ConnectionRefusedError(111, 'Connection refused')

Stacktrace (most recent call last):
  File "flask/app.py", line 1817, in wsgi_app
    response = self.full_dispatch_request()
  File "flask/app.py", line 1477, in full_dispatch_request
    rv = self.handle_user_exception(e)
  File "flask/app.py", line 1381, in handle_user_exception
    reraise(exc_type, exc_value, tb)
  File "flask/_compat.py", line 33, in reraise
    raise value
  File "flask/app.py", line 1475, in full_dispatch_request
    rv = self.dispatch_request()
  File "flask/app.py", line 1461, in dispatch_request
    return self.view_functions[rule.endpoint](**req.view_args)
  File "Noomsa/web/core/util.py", line 156, in inner
    user = UserMixin().get_logged_in()
  File "Noomsa/web/core/util.py", line 117, in get_logged_in
    user = models.User.index.get(username=flask.session["user"])
  File "neomodel/index.py", line 50, in get
    nodes = self.search(query=query, **kwargs)
  File "neomodel/index.py", line 41, in search
    return [self.node_class.inflate(n) for n in self._execute(str(query))]
  File "neomodel/index.py", line 28, in _execute
    return self.__index__.query(query)
  File "py2neo/neo4j.py", line 2044, in query
    self.__uri__, quote(query, "")
  File "py2neo/rest.py", line 430, in _send
    raise SocketError(err)

So, as you can see, I do a call to User.index.get (The first call in the request response), and get a socket error. Sometimes. Most of the time, it connects fine. The error occurs amongst all Flask views/Celery tasks that use the neo4j connection (and not just doing User.index.get ;)).

So far, the steps I've taken have involved moneky patching the neomodel connection function to check that the GraphDatabaseService object is created per thread, and to automatically reconnect (and authenticate) to the neo4j server every 30 or so seconds. This may have reduced the frequency of the errors, but they still occur.

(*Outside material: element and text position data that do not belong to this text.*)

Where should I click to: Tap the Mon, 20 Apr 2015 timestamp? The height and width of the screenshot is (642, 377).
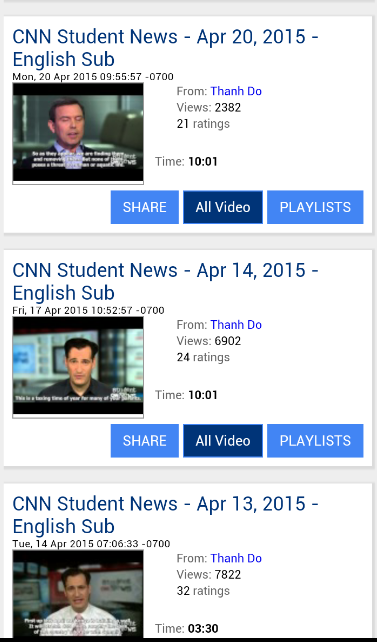[x=93, y=77]
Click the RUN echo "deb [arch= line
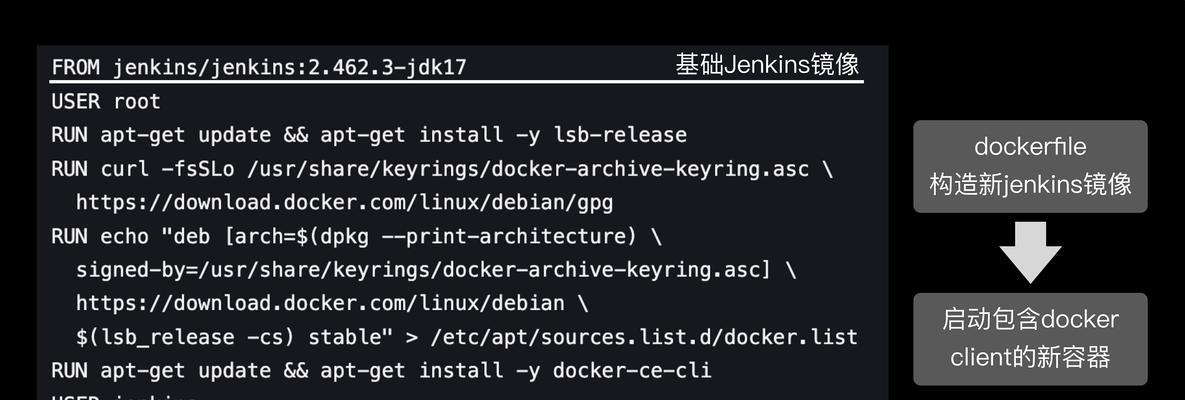The image size is (1185, 400). [357, 236]
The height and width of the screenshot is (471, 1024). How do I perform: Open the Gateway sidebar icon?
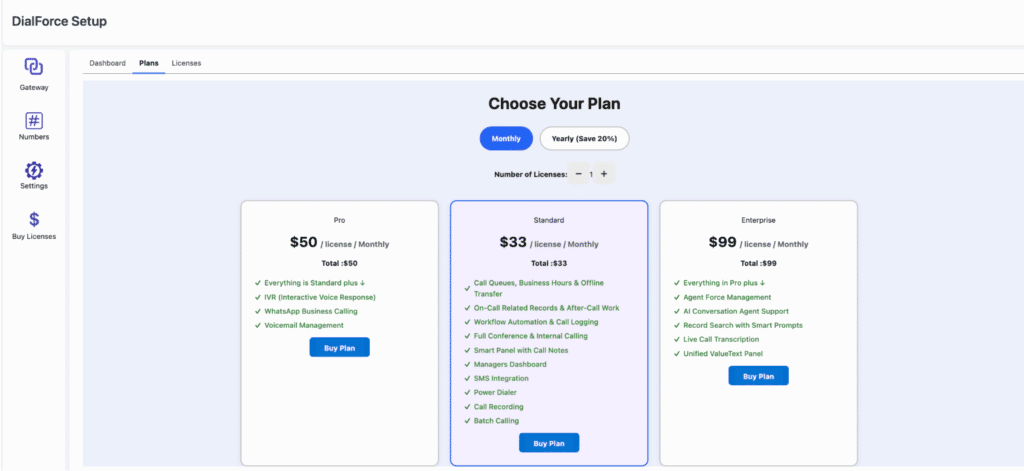pyautogui.click(x=33, y=67)
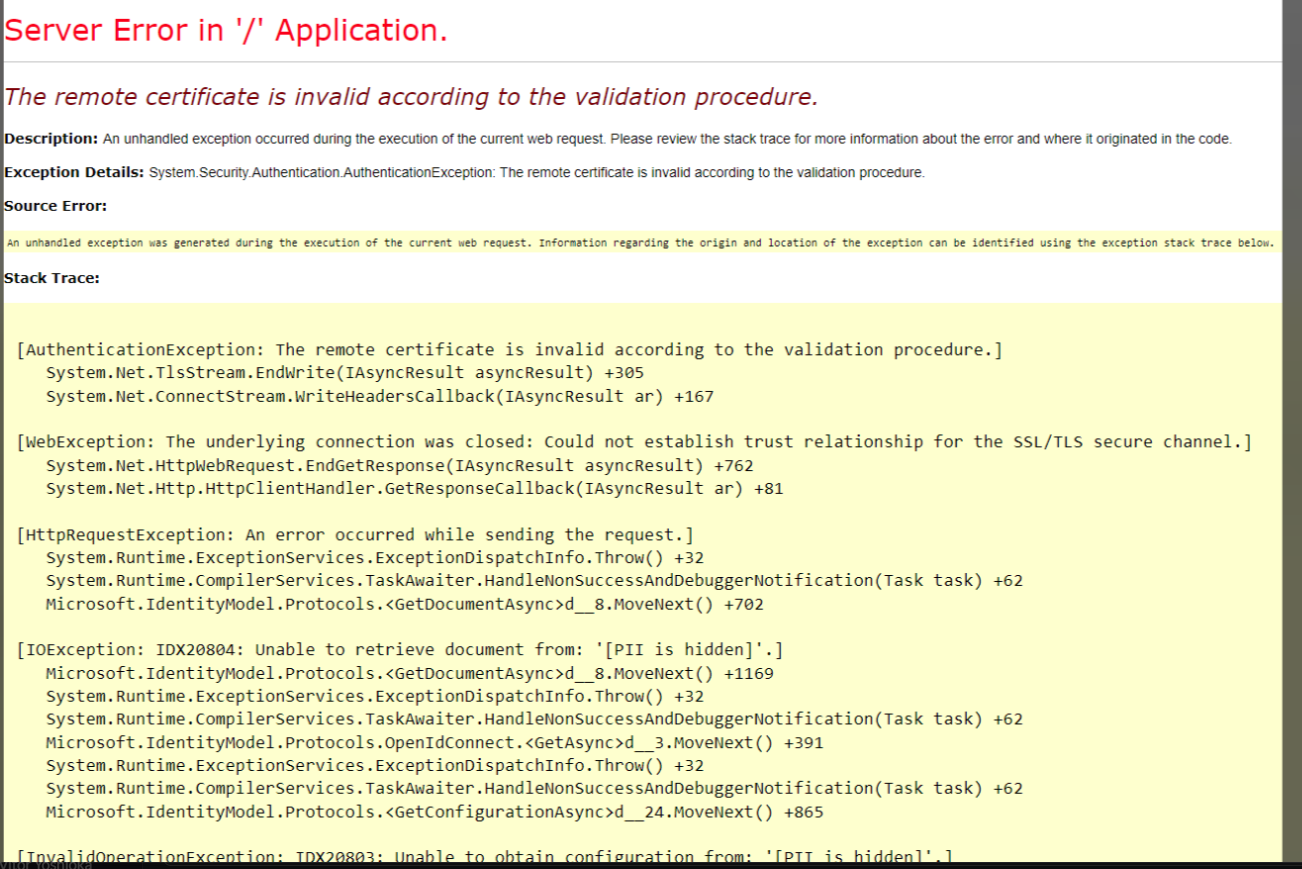
Task: Click the HttpRequestException entry
Action: [357, 534]
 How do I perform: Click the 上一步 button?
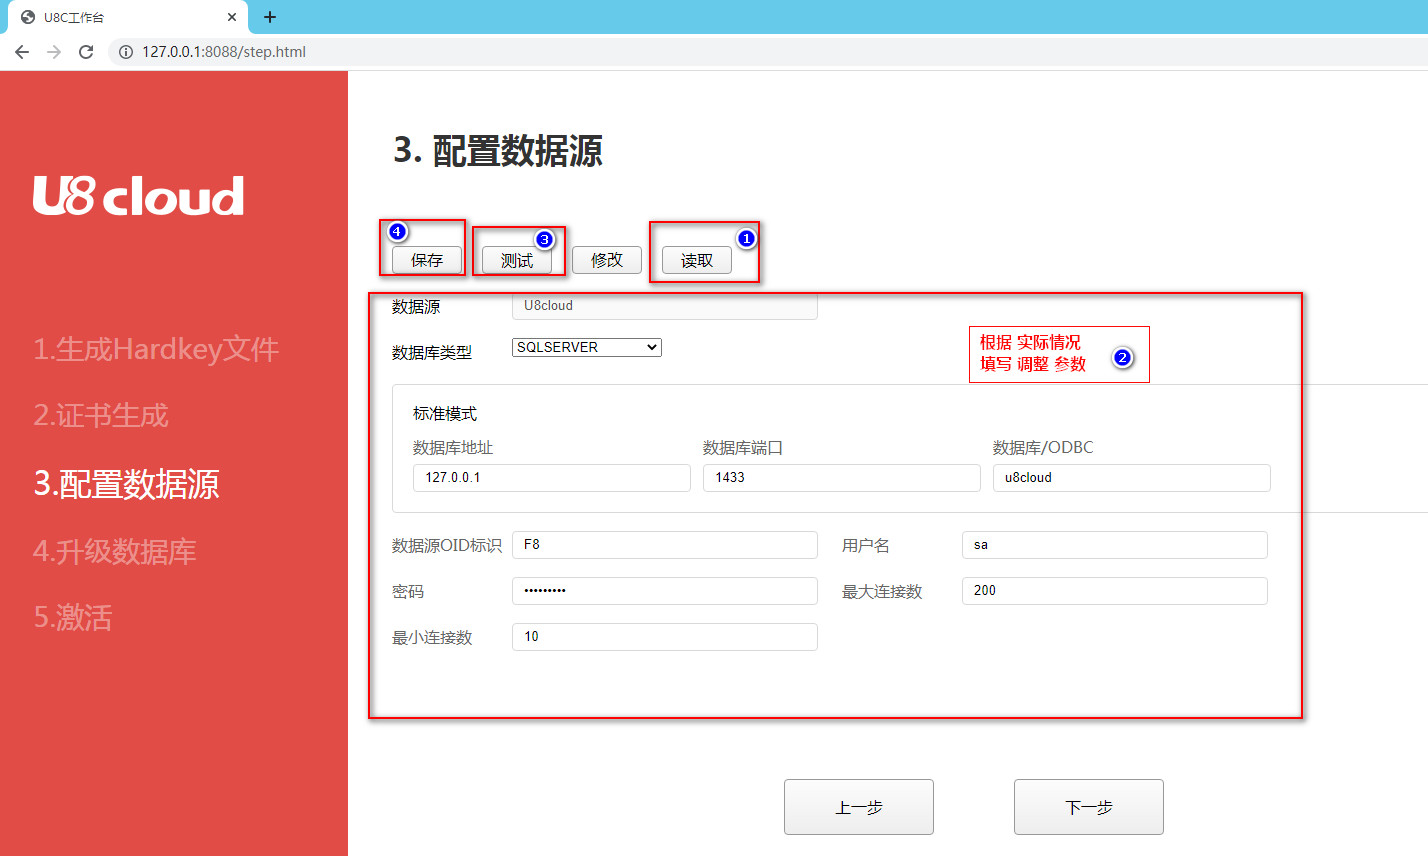pos(858,807)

Looking for the error online, it seems to be mostly people trying to connect to the wrong interface/ip/port. However, given that the majority of my requests go through, I don't feel like that is the case here.

Any ideas? I don't think it's related, but my database seems to have 38k orphaned nodes; that's probably worthy of another question in its own right.

EDIT: I should add, this seems to disappear when running gunicorn/celery with workers=1, instead of workers=$CPU_N. Can't see why it should matter, as apparently neo4j is set up to handle $N_CPU*10 connections by default.


Solution

  • This looks like a networking or web stack configuration problem so I don't think I can help from a py2neo perspective. I'd recommend upgrading to py2neo 1.6 though as the client HTTP code has been completely rewritten and it might handle a reconnection more gracefully.